Une blépharite aiguë répond le plus souvent au traitement mais peut récidiver et/ou se transformer en blépharite chronique. Une blépharite chronique est par définition torpide, récidivante et résistante au traitement. Les poussées sont gênantes, inconfortables et inesthétiques, mais n'entraînent pas habituellement de cicatrices cornéennes ni de perte de vision.

Traitement

  • Les mesures de soutien (p. ex., traitement de la kératoconjonctivite sèche, compresses chaudes, nettoyage des paupières) selon les indications cliniques

  • Antimicrobiens en cas de blépharite ulcéreuse aiguë

Forme aiguë

La blépharite ulcéreuse aiguë est traitée par une pommade antibiotique (p. ex., association bacitracine/polymyxine B, érythromycine, ou gentamicine 0,3% qid pendant 7 à 10 j). La blépharite ulcéreuse aiguë virale est traitée par des antiviraux par voie générale (p. ex., pour l’herpes simplex, acyclovir 400 mg po tid pendant 7 j; pour le virus de la varicelle et du zona, famciclovir 500 mg po tid ou valacyclovir 1 g po tid pendant 7 j).

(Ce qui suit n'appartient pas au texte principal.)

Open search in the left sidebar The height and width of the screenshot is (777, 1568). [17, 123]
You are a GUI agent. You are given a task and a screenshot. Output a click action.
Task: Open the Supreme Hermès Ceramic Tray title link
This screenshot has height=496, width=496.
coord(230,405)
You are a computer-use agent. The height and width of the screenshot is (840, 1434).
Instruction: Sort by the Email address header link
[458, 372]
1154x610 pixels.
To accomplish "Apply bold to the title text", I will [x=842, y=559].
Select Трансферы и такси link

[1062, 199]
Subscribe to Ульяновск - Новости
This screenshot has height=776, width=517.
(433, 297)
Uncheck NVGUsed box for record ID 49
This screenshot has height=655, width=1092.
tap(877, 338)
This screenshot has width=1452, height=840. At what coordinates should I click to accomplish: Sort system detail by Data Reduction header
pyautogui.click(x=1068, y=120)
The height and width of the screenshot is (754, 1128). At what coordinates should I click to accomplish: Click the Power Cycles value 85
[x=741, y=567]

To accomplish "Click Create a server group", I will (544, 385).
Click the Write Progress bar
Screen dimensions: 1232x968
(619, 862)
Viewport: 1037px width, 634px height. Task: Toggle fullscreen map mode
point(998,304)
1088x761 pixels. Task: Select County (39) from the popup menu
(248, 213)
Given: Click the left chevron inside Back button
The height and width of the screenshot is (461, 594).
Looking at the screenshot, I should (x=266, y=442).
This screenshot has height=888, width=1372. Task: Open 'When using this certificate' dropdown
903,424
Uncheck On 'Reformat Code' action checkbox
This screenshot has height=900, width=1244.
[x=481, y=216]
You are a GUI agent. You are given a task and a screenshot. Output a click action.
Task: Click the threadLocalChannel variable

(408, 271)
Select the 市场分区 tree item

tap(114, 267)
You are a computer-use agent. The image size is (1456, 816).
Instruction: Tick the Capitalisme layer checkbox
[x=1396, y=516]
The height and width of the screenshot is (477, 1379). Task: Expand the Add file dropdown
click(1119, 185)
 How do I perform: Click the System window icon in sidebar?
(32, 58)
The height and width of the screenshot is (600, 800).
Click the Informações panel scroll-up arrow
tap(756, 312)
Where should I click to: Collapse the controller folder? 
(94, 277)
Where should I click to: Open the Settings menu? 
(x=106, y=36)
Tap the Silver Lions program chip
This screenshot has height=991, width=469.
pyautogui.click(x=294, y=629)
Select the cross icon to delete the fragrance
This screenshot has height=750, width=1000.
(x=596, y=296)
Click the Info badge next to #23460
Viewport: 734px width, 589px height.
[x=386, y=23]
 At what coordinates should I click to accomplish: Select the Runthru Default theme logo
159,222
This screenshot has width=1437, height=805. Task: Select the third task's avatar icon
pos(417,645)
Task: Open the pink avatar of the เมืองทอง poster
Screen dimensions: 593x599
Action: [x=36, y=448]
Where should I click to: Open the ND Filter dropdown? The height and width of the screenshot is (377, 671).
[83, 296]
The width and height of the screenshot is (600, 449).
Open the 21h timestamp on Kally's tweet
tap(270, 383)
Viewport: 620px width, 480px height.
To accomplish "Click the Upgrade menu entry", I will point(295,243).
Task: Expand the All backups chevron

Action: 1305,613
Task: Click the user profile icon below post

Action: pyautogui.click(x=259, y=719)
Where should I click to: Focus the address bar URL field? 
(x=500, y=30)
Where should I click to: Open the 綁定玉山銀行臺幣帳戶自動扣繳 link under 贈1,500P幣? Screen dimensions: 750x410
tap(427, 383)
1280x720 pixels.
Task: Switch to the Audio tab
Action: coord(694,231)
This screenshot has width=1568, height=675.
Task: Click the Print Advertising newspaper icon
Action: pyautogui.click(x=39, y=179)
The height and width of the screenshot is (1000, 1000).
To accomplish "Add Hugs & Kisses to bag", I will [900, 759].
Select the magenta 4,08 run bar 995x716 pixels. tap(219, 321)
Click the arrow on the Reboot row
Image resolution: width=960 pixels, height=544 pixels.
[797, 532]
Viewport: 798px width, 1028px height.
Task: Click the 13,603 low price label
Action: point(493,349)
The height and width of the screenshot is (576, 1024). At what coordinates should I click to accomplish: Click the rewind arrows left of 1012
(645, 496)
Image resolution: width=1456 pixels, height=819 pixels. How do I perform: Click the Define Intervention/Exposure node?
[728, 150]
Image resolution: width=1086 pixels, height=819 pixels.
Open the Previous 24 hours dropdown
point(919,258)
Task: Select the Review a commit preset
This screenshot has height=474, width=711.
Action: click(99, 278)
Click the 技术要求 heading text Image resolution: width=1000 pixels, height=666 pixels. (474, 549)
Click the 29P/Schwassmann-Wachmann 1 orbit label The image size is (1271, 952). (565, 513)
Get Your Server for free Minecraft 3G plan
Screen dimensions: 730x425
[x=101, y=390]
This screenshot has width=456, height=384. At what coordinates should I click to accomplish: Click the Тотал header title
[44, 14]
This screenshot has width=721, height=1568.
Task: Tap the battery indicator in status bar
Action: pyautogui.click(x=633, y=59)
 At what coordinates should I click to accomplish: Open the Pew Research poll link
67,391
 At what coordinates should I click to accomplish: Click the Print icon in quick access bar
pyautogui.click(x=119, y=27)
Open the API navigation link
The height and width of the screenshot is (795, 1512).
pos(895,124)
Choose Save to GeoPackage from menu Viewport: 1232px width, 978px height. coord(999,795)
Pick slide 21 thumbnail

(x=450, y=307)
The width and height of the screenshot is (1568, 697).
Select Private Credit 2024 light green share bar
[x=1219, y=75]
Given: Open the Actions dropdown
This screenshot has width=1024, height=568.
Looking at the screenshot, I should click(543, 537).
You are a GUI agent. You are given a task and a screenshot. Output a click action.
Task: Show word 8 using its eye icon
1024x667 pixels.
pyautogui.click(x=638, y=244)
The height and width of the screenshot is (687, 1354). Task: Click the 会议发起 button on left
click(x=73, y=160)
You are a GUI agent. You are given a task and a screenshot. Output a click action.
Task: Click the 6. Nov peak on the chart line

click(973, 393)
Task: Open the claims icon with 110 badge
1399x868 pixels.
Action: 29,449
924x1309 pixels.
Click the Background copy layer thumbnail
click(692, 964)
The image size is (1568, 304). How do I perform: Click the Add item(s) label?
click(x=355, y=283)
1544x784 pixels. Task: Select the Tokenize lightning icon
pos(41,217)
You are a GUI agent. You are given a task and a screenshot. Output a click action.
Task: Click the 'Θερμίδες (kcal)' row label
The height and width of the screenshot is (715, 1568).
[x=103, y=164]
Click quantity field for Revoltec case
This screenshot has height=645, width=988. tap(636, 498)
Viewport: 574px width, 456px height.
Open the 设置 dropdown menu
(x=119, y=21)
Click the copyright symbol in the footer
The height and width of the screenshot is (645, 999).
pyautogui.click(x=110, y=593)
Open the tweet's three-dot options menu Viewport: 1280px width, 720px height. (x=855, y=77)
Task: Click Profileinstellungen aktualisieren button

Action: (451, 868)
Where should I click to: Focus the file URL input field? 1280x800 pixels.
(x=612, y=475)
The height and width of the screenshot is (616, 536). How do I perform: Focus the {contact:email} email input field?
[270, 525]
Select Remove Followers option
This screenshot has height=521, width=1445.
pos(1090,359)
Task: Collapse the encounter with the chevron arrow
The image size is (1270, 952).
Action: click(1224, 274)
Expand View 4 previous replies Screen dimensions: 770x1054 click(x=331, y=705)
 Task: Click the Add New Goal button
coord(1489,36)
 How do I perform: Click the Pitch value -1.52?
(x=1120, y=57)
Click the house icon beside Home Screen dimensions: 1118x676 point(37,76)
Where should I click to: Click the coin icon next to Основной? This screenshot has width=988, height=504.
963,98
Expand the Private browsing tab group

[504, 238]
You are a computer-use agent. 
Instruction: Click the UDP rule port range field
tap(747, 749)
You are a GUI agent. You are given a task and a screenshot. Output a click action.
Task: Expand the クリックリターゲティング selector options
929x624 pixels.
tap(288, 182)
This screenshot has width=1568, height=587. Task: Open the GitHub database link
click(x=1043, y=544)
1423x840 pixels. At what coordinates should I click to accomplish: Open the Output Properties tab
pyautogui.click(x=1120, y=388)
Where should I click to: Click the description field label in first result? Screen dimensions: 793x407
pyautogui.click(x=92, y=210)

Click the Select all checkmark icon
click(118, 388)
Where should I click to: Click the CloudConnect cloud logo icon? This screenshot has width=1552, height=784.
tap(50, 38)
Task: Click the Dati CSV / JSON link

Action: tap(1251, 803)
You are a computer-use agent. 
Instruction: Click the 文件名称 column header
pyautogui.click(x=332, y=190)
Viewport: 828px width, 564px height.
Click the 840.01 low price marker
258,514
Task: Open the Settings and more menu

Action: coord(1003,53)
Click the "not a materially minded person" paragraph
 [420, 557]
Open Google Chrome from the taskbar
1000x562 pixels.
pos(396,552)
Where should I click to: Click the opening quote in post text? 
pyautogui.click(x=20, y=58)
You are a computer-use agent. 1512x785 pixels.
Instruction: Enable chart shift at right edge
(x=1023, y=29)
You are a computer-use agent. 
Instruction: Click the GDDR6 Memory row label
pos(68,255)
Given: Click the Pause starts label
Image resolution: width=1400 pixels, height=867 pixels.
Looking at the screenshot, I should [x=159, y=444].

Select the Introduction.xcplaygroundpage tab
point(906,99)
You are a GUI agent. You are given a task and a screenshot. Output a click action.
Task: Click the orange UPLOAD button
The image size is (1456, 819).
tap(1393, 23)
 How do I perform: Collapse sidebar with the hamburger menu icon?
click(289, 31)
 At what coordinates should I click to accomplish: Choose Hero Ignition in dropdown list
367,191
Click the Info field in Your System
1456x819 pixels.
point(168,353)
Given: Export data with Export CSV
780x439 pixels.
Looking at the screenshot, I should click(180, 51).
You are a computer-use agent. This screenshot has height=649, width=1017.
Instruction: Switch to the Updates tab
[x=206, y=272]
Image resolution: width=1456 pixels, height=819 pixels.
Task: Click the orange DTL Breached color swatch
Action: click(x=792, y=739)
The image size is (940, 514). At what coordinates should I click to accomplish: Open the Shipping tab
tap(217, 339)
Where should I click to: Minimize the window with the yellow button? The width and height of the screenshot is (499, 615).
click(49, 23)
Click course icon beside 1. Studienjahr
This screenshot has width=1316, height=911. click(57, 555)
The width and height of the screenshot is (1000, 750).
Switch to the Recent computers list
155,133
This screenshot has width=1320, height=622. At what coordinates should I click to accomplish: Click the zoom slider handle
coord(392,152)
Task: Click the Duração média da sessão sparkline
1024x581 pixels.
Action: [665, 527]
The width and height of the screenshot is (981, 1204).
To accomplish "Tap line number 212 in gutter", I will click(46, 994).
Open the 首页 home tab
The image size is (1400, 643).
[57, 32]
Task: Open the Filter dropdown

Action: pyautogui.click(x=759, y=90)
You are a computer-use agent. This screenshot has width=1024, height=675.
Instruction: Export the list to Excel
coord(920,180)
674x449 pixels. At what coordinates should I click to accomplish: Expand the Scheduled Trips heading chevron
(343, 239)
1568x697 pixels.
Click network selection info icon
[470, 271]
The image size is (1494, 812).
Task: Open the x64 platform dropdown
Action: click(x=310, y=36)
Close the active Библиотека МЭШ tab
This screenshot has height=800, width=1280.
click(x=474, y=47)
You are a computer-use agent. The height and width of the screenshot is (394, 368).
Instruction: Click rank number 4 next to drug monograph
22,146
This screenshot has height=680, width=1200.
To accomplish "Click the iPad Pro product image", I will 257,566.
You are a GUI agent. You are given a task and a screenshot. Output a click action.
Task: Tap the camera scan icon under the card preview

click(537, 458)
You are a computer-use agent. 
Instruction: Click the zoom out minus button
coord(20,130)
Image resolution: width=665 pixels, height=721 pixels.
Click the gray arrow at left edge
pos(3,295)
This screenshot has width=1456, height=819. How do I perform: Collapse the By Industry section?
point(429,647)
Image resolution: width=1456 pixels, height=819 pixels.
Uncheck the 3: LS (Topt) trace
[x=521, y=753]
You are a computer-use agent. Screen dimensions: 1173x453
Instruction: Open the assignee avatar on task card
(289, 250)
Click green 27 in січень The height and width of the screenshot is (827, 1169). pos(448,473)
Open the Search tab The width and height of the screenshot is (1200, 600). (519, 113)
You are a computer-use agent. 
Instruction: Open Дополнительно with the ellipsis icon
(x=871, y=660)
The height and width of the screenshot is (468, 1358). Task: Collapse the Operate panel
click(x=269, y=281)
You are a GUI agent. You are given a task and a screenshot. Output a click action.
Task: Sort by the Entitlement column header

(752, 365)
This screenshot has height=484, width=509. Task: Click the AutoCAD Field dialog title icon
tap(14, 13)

Le traitement de la blépharite aiguë non ulcérée débute par l'arrêt de manœuvres (p. ex., se frotter les yeux) ou substances traumatisantes (p. ex., nouveaux collyres). L'application de compresses chaudes sur les paupières fermées peut soulager les symptômes et accélérer la guérison. Si la tuméfaction persiste > 24 h, des corticostéroïdes locaux (p. ex., pommade ophtalmique à la fluorométholone à 0,1% tid pendant 7 j) peuvent être utilisés.

Forme chronique

Le traitement initial de la dysfonction des glandes de Meibomius et de la blépharite séborrhéique s'attache à traiter la kératoconjonctivite sèche qui est la conséquence de la pathologie ( Kératoconjonctivite sèche). La supplémentation lacrymale pendant la journée, les pommades oculaires la nuit et les bouchons lacrymaux (qui obstruent les méats lacrymaux et ainsi diminuent le drainage lacrymal) sont efficaces chez la plupart des patients.

Si nécessaire, un traitement supplémentaire pour la dysfonction des glandes de Meibomius consiste à appliquer des compresses chaudes pour dissoudre les bouchons de cire et régulièrement des massages des paupières pour extraire les sécrétions et pour recouvrir la surface oculaire. Une tétracycline (p. ex., doxycycline 100 mg po bid diminuée en 3 ou 4 mois) peut également être efficace car elle change la composition des sécrétions des glandes de Meibomius ou modifie la composition des bactéries cutanées.

Si nécessaire, un traitement supplémentaire de la blépharite séborrhéïque comprendra un nettoyage doux du rebord palpébral bid avec un bâtonnet ouaté imprégné d'un shampooing pour bébé dilué (2 à 3 gouttes dans un ½ verre d'eau chaude). Une pommade antibiotique (bacitracine/polymyxine B ou sulfacétamide à 10% bid pendant une période allant jusqu’à 3 mois) peut être appliquée pour réduire le nombre de bactéries sur le bord de la paupière en l’absence de réponse après des semaines d’hygiène des paupières.

Points clés

  • Les formes courantes de blépharite comprennent une forme ulcéreuse aiguë (souvent secondaire à une infection staphylococcique ou à herpèsvirus), une forme non ulcéreuse aiguë (habituellement allergique), et une forme chronique (souvent due à un dysfonctionnement des glandes de Meibomius ou à une dermatite séborrhéique).

  • Une conjonctivite secondaire sèche accompagne habituellement la blépharite chronique.

  • Les symptômes fréquents comprennent un prurit, une sensation de brûlures du rebord de la paupière et une irritation conjonctivale associés à un larmoiement, à une photosensibilité et à une sensation de corps étranger.

  • Le diagnostic repose habituellement sur l'examen clinique à la lampe à fente.

  • Les traitements de soutien sont indiqués (p. ex., compresses chaudes, nettoyage de la paupière, et traitement de la kératoconjonctivite sèche, au besoin).

  • Des traitements spécifiques peuvent comprendre des antimicrobiens pour la blépharite ulcéreuse aiguë et parfois pour la blépharite chronique et des corticostéroïdes topiques pour la blépharite non ulcéreuse aiguë persistante.